*** Record set ***
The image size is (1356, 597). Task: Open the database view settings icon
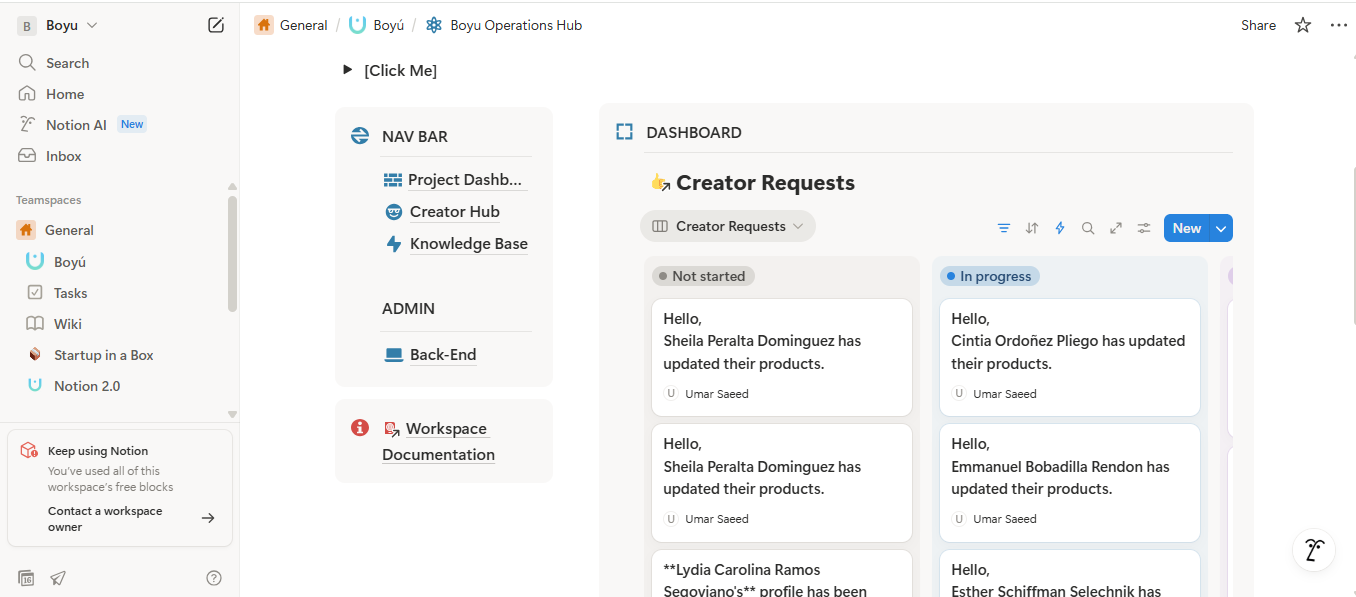pyautogui.click(x=1144, y=228)
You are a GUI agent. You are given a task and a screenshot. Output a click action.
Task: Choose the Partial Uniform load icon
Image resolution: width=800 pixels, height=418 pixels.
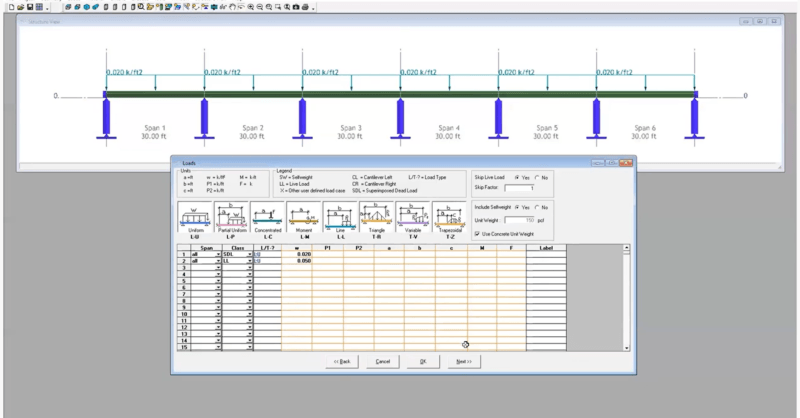pos(232,218)
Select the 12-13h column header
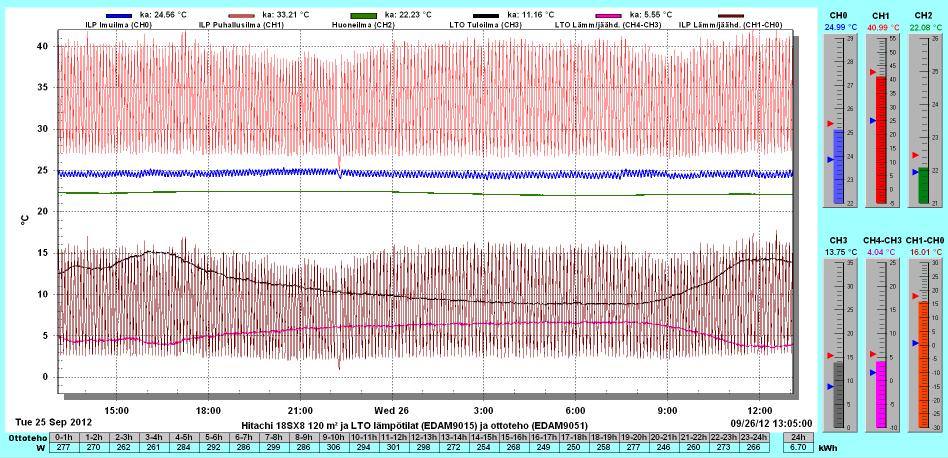The height and width of the screenshot is (458, 948). tap(425, 437)
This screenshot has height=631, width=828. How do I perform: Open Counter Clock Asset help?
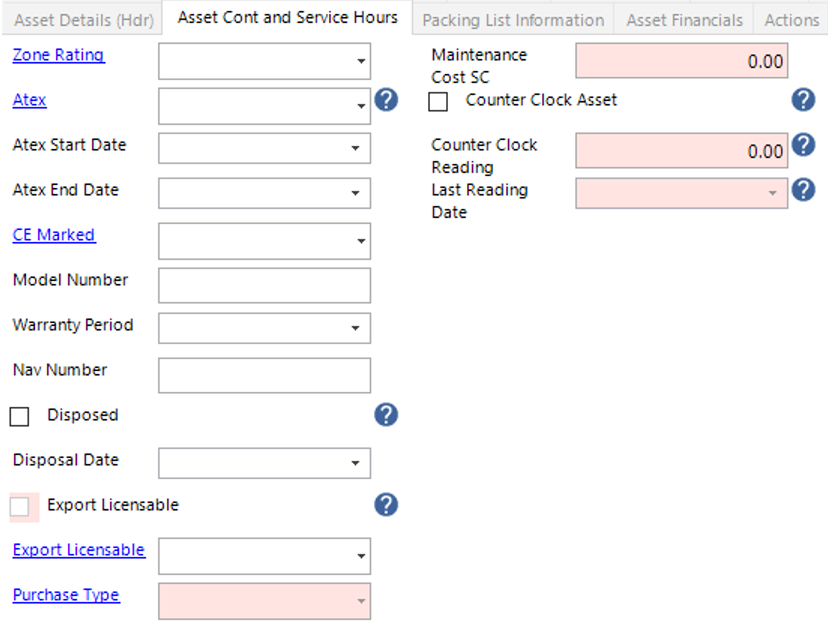coord(803,99)

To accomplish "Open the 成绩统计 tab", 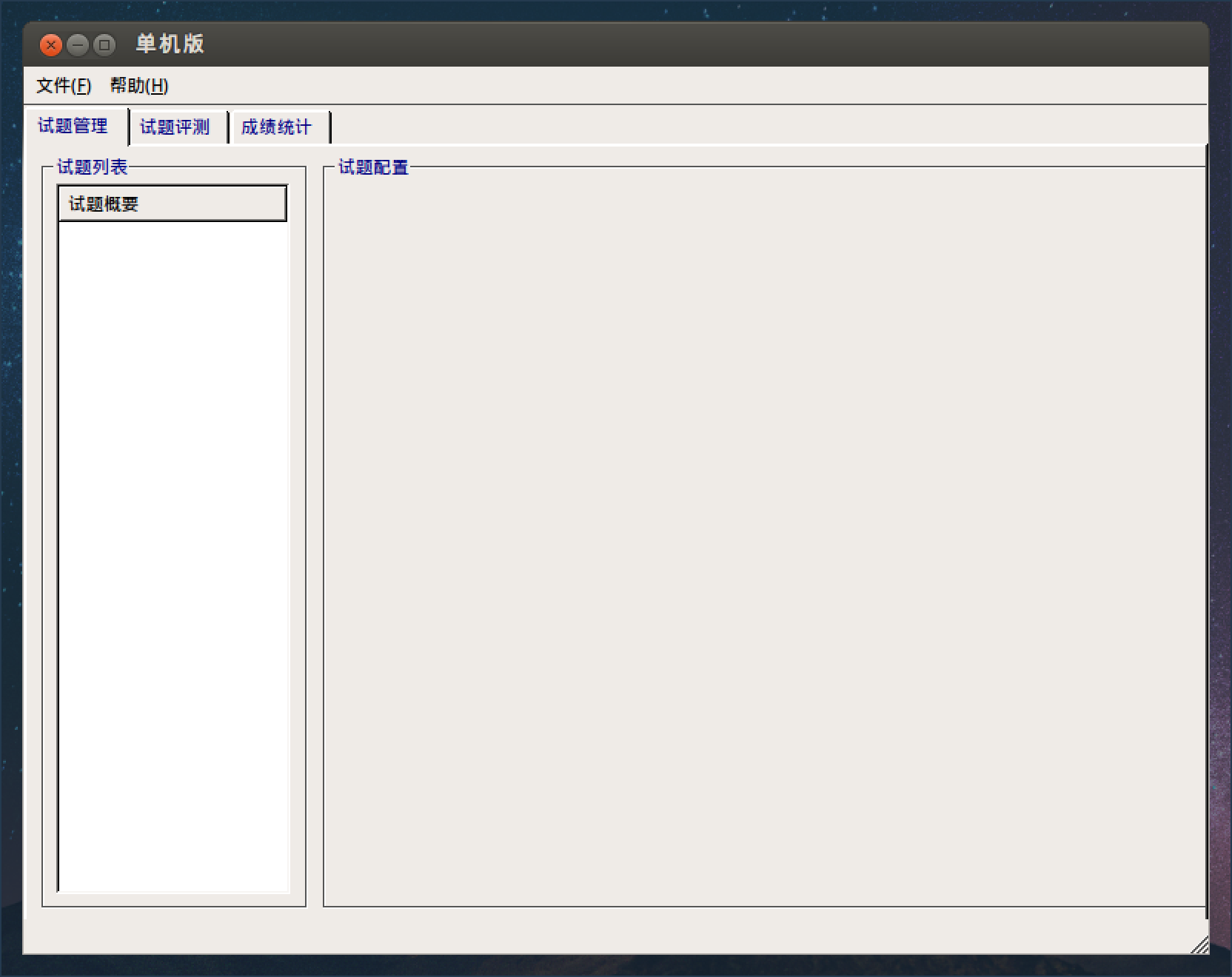I will click(x=277, y=127).
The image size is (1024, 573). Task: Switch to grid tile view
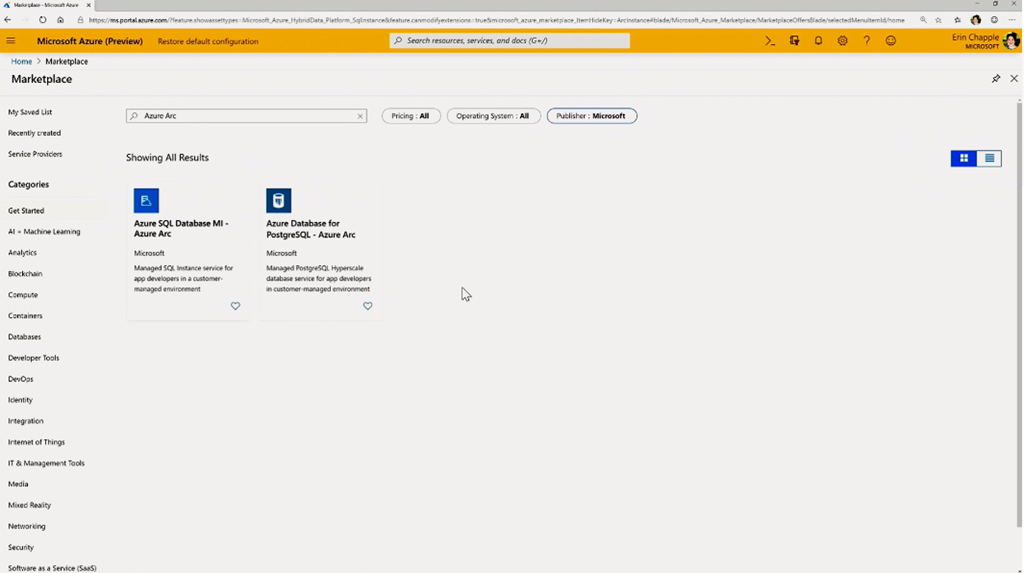pyautogui.click(x=964, y=158)
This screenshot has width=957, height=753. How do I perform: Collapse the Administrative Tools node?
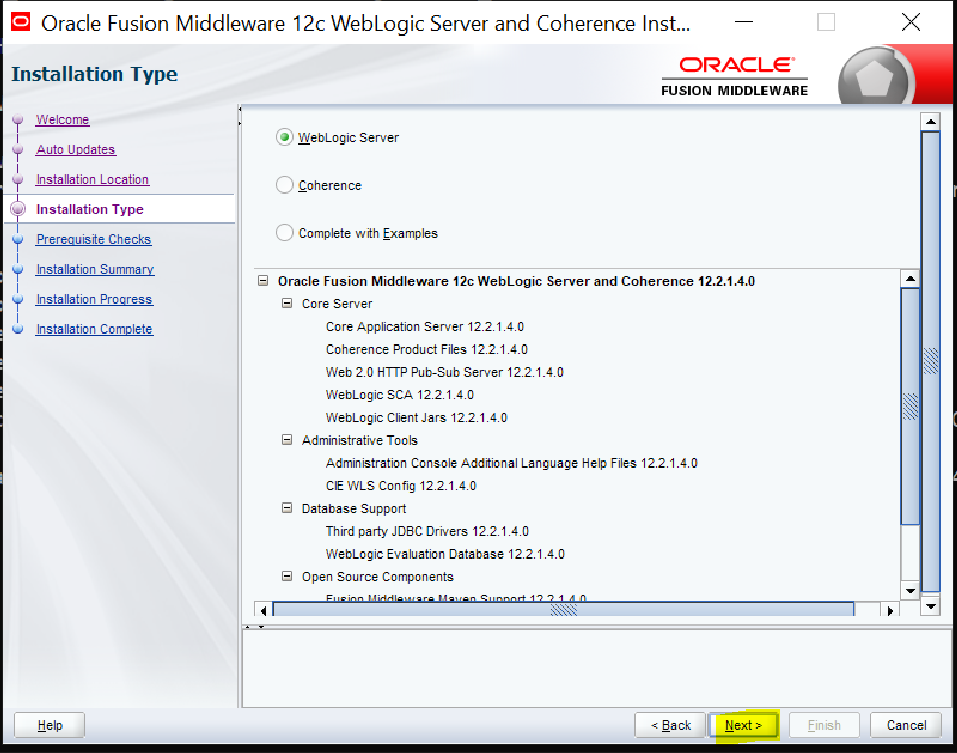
*** End of Record set ***
◆ **About this task**
In the answer, repeat exactly the lines from the top of the entries above through the line with "Task: Choose the Partial Uniform load icon", and leave pictures out of it.

◆ **Answer to this task**
The image size is (1356, 597). Task: Open the database view settings icon
pyautogui.click(x=1144, y=228)
You are a GUI agent. You are given a task and a screenshot. Output a click action.
Task: Choose the Partial Uniform load icon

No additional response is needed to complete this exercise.